Festival lures with folks' lore
By EILEEN SCHULTE
LARGO -- Way back when, parents didn't just go out and buy clothes for their offspring at a store, Ellen Babb likes to explain to children.
There were several steps involved, and none of it was easy.
First of all, a sheep had to be rounded up. Then it had to be held down and shorn. Then its wool had to be woven into cloth. Then the cloth was stitched into a shirt or a shawl.
"It was a very lengthy process," said Babb, curator of education at Heritage Village.
A garmentmaking exhibit called "sheep to shawl" is one of the most popular demonstrations at the Pinellas Folk Festival held every year at Heritage Village. The display "gives kids a sense of the past," Babb said.
This is where old Florida is recreated. Stories are told about the way the Cracker pioneers lived and worked.
And folk music is sung all day long.
You can immerse yourself in the ways of pioneer life at the Pinellas Folk Festival Saturday and see a recreation of an old Florida-style party on the grounds of Heritage Village's 21-acre "living museum" containing some of Pinellas County's most historically important buildings.
There is the Old Schoolhouse and the Lowe Barn. And of course there are the homes where the pioneers actually lived and thrived on authentic folk music.
The ninth annual Pinellas Folk Festival will pay homage to the originators of Cracker music with more than a dozen bluegrass, gospel, folk and country acts.
Lee Paulet, music coordinator for the festival, said people who play folk music "are almost like a subculture," and they love to play old music for new fans.
"This festival is to celebrate our home state, its lands, its history, its legends, and it does that brilliantly," said Paulet, husband of St. Petersburg Times staff writer Betsy-Bolger Paulet.
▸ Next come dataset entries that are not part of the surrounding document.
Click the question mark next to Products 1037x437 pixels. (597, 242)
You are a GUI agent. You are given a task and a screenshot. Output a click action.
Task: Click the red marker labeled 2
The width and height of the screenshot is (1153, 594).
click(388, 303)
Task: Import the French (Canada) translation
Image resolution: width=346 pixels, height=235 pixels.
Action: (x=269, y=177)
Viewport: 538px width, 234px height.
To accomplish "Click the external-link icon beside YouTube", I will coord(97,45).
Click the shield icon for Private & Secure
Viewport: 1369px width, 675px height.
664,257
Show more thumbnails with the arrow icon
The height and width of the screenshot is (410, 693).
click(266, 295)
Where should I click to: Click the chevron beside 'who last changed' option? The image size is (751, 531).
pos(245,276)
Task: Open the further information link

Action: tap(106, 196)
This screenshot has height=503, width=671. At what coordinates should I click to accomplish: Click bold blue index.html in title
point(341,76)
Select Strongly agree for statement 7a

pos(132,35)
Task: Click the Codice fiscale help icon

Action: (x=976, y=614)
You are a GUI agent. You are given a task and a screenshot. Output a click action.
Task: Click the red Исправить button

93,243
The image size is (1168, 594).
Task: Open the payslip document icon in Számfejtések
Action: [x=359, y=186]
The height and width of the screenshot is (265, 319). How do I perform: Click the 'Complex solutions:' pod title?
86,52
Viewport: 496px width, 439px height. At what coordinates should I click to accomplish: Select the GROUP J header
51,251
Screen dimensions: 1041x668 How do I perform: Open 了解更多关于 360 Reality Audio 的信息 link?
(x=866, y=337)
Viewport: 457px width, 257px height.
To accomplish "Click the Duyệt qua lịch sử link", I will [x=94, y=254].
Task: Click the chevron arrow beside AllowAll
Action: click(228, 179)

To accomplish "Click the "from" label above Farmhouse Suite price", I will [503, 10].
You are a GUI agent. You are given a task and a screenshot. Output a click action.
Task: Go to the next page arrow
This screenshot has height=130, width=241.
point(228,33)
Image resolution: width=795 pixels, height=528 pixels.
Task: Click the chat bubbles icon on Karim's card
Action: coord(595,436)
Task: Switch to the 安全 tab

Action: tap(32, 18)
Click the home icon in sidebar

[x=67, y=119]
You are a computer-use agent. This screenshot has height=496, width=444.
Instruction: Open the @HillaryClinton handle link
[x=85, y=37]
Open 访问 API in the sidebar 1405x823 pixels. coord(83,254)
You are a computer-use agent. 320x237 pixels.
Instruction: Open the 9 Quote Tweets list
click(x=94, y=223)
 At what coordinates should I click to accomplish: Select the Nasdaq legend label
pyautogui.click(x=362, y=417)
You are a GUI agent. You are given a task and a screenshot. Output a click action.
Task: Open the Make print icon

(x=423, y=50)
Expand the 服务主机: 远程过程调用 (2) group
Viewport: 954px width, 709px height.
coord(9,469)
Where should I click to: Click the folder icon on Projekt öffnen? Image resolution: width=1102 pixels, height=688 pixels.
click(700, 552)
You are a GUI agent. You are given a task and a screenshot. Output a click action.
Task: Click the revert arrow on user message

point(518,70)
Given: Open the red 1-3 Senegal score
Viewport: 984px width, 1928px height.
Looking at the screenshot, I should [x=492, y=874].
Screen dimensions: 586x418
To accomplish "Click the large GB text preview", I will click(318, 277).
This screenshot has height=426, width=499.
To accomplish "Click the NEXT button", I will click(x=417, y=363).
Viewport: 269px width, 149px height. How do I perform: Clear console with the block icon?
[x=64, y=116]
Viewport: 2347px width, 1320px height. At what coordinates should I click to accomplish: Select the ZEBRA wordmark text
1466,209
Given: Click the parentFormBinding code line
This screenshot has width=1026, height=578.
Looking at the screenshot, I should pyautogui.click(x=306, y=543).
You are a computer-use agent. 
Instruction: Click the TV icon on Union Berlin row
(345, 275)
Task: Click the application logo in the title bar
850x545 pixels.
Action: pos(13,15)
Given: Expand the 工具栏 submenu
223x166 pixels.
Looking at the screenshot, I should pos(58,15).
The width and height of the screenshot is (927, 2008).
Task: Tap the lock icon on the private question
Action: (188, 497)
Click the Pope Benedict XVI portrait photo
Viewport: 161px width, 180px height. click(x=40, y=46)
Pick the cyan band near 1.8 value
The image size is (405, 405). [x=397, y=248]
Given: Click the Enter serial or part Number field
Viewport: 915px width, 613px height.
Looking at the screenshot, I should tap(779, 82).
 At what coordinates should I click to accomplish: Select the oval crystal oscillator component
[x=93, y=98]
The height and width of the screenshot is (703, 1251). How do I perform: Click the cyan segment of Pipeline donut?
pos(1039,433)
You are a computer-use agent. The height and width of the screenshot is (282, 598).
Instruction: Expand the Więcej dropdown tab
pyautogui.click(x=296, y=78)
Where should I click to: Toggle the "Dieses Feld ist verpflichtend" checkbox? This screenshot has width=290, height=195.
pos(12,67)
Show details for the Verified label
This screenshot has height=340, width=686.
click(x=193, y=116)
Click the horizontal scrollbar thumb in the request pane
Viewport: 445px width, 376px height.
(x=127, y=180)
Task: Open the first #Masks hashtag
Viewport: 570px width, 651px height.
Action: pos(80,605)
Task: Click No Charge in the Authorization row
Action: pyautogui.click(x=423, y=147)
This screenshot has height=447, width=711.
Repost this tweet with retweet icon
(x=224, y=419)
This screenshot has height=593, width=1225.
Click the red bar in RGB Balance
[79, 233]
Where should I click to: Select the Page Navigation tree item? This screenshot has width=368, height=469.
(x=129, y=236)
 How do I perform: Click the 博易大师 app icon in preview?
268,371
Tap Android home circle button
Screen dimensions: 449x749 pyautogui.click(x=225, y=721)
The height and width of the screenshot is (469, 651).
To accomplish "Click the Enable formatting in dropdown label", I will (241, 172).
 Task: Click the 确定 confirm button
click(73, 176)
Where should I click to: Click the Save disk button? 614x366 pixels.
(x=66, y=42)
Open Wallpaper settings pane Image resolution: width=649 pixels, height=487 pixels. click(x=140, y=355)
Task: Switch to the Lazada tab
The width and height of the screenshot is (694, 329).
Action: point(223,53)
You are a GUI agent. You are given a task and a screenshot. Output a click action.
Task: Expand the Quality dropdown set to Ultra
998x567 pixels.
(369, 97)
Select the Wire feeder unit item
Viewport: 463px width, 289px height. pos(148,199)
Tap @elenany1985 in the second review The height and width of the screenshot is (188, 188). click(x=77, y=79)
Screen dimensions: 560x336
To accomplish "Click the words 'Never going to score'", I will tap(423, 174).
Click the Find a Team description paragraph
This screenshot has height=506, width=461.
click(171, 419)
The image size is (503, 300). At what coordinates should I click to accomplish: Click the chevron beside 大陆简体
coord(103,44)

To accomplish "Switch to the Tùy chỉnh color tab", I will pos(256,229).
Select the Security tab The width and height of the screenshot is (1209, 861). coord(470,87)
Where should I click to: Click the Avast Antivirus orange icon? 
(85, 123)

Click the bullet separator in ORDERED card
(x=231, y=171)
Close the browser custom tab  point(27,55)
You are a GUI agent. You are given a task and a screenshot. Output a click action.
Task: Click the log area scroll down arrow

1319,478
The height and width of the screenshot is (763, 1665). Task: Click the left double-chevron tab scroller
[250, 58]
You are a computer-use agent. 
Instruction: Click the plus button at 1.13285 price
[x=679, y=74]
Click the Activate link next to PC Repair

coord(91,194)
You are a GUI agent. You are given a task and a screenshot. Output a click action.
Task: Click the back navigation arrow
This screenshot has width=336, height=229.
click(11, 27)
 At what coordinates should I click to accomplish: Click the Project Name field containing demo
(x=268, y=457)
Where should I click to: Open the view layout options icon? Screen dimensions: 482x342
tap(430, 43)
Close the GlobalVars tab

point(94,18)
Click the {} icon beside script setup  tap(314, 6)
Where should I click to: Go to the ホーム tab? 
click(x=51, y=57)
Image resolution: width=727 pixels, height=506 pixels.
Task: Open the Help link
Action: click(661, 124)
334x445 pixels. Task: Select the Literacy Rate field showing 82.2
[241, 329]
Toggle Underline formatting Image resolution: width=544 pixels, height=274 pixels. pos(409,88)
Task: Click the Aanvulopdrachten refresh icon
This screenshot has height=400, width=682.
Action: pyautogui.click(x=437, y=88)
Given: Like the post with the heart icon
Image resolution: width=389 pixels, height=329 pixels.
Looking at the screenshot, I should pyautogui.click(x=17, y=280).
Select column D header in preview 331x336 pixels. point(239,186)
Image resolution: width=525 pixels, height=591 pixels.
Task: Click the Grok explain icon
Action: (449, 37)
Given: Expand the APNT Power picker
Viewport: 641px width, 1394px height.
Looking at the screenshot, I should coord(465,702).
He said several "icons of the Florida folk venue" will be playing, such as Frank and Anne Thomas of Lake Wales.
But most of the talent is more or less home-grown, including The Bluegrass Review, Charley Groth, Now and Then, Vgo Terry and Banjoes Unlimited, Neoka, Bobbie Hicks, Jim Kauffman and Simple Gifts.
They know "old timey music," Paulet said.
So does K.C. Jones, a guitarist and singer. He and his wife, Ann Richards, who plays a washboard the couple bought 10 years ago at an Ace Hardware store, makes up The Earthlings duo.
"For me, folk music means world music," Jones said. "It's authentic. It can be more simply portrayed" than other types of music.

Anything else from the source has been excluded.